-------- Records provided

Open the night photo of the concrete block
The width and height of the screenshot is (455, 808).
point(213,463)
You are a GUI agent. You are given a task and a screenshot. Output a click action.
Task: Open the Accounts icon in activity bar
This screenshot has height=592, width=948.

----------------

What is needed –
Your answer should be the lines from the one containing "You are a GUI" to the end of the entries above, restated exactly and alone.

Problem solution –
You are a GUI agent. You are given a task and a screenshot. Output a click action.
Task: Open the Accounts icon in activity bar
This screenshot has height=592, width=948.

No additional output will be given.